Componentes celulares do sistema nervoso

terminais do axónio contém bombas de cálcio Ca2+ e as outras especializações que


permitem que os neurónios transmitam sinais às outras células quando o PA invade os
botões terminais. Todavia, para que a diferença iónica se mantenha, é necessário que
estes iões sejam constantemente bombeados, permutando os iões sódio que entram,
pelos iões potássio, que saem. Este bombeamento constante é assegurado pelas bombas
de sódio-potássio, constituídas por complexos proteicos intrínsecos, e consumidoras de
adenosina trifosfato (ATP). Cada bomba consome a energia de uma ligação fosfato do
ATP para trocar 3 iões sódio do interior, por 2 iões potássio do exterior (Figura 1.5).
Quando funciona em regime máximo, cada bomba pode transportar cerca de 200 Na+ e
130 K+ por segundo. Contudo, a cadência é ajustada, em cada momento, em função das
necessidades da célula. A maior parte dos neurónios possuem entre 100 e 200 bombas
por µm2 de superfície membranar, mas em certas regiões, a densidade das bombas pode
ser até dez vezes superior. Um neurónio típico de pequena dimensão possui,
aproximadamente, um milhão de bombas de sódio-potássio e pode, assim, deslocar
cerca de 200 milhões de iões por segundo. É precisamente graças aos gradientes de Na+
e K+ que o neurónio é capaz de propagar o impulso nervoso. A diferença de
concentrações dos iões sódio e potássio de cada lado da membrana, polariza
negativamente o interior do axónio, em cerca de -70 milivolts (mV), relativamente ao
exterior. Esta diferença de potencial, designada por potencial da membrana em
repouso, é consequência do desequilíbrio iónico provocado pela acção antagónica das
bombas sódio-potássio, mas também pelas características dos canais acima referidos.

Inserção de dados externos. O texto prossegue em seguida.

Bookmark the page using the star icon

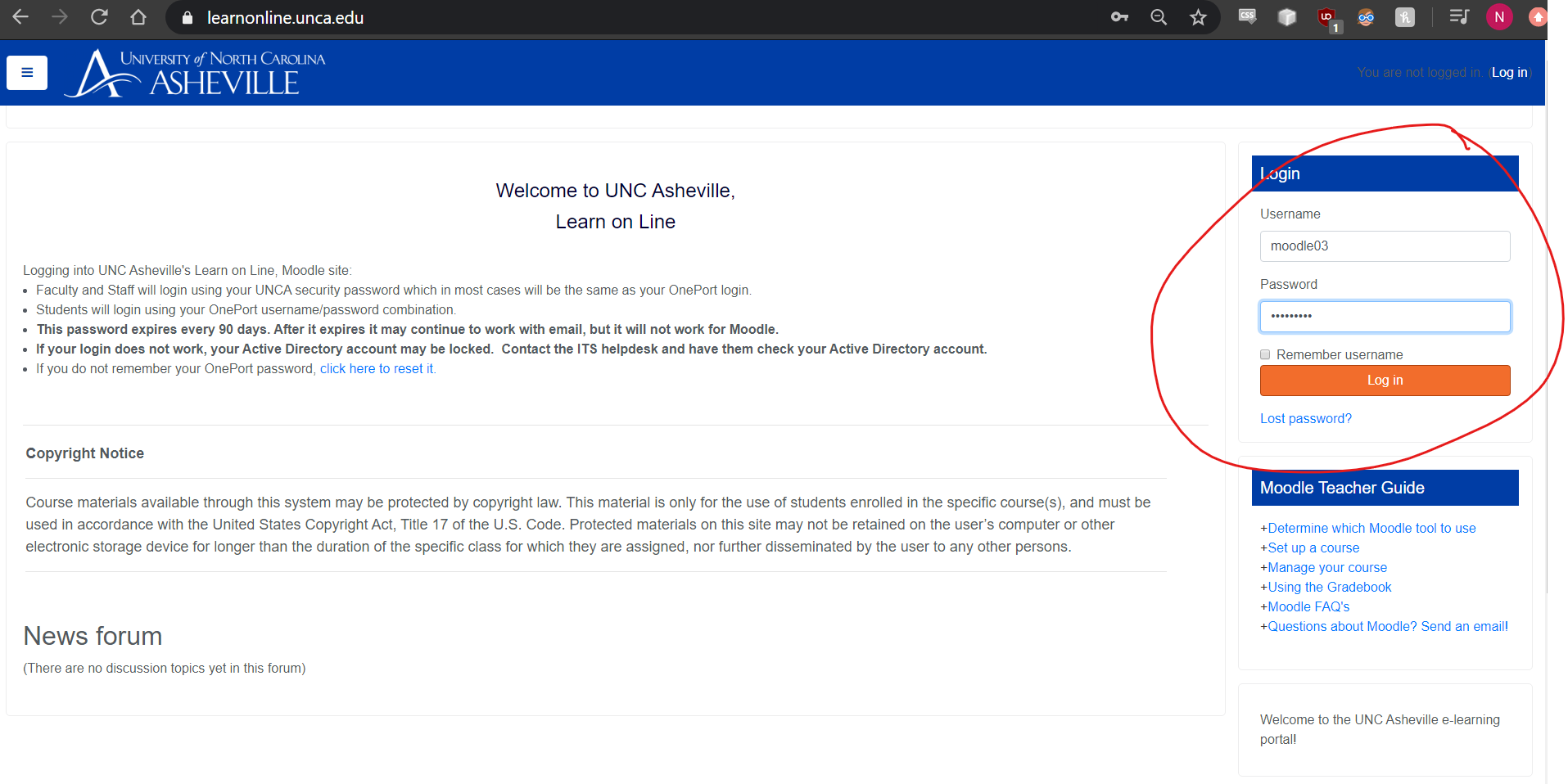click(1198, 17)
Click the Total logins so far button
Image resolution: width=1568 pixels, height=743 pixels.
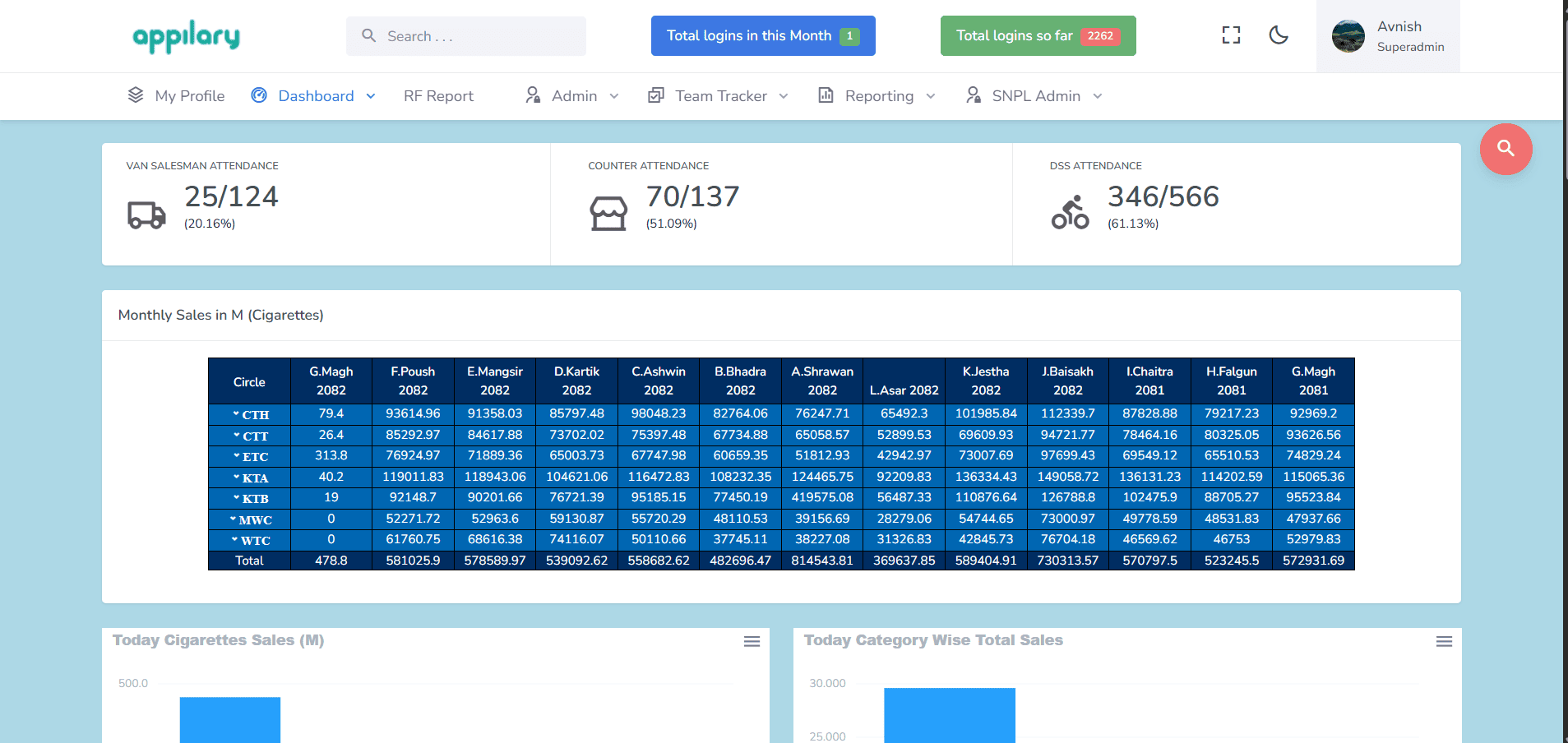coord(1037,35)
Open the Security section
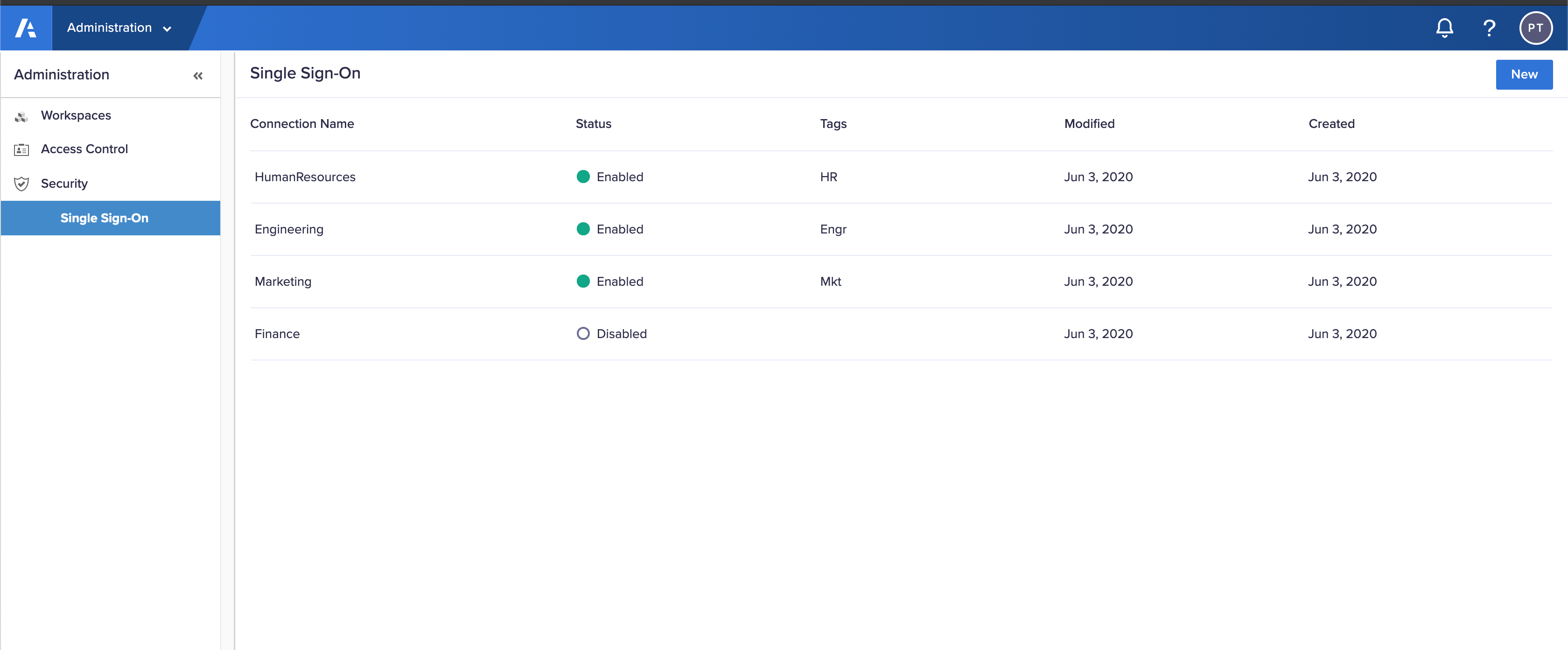Viewport: 1568px width, 650px height. point(64,184)
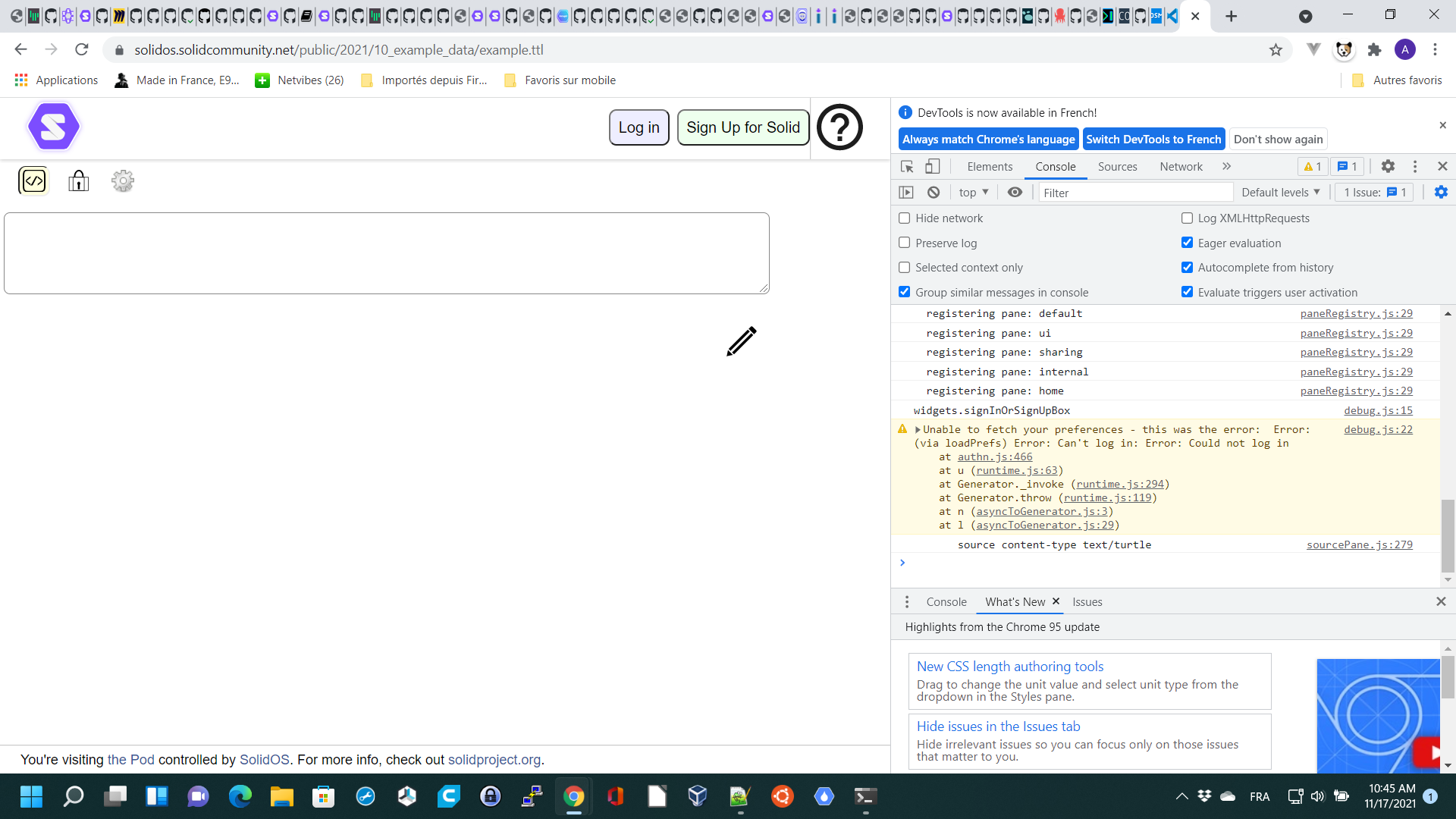This screenshot has height=819, width=1456.
Task: Open the sharing padlock pane icon
Action: point(78,180)
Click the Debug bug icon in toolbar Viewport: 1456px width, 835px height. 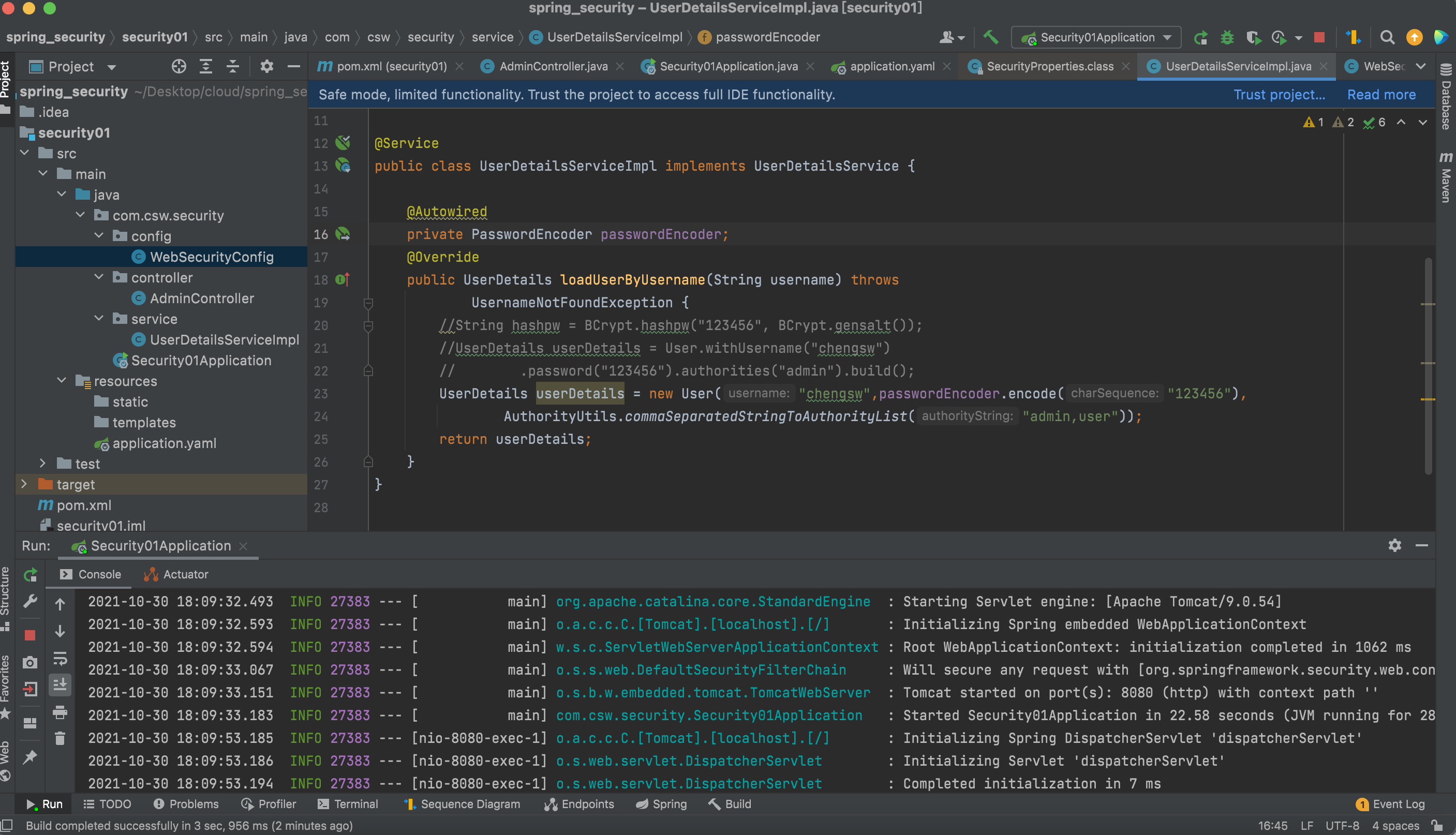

Com efeito, os canais iónicos que intervêm neste processo, embora se encontrem
permanentemente abertos, são diferentemente permeáveis aos dois iões: por cada 100
iões K+ que saem, apenas entram livremente 7 iões Na+. A permeabilidade dos canais aos
iões sódio é, portanto, fraca, no estado de repouso, de forma que não existe praticamente
nenhum fluxo contrário de iões sódio do exterior para o interior. O fluxo de potássio gera
assim um défice de cargas positivas sobre a superfície interna da membrana e um
excedente de cargas positivas, sobre a superfície externa. Daí resulta a diferença de
potencial de 70 mV, ficando o interior negativo. O ião Na+ é cerca de 30 % mais pequeno
que o ião K+, o que, à partida, faria presumir um comportamento diferente por parte dos
canais referidos. Contudo, sabe-se que a dimensão não constitui o factor principal da
selectividade. Esta assenta em interacções que os iões estabelecem com os elementos
hidratados da estrutura interna do canal.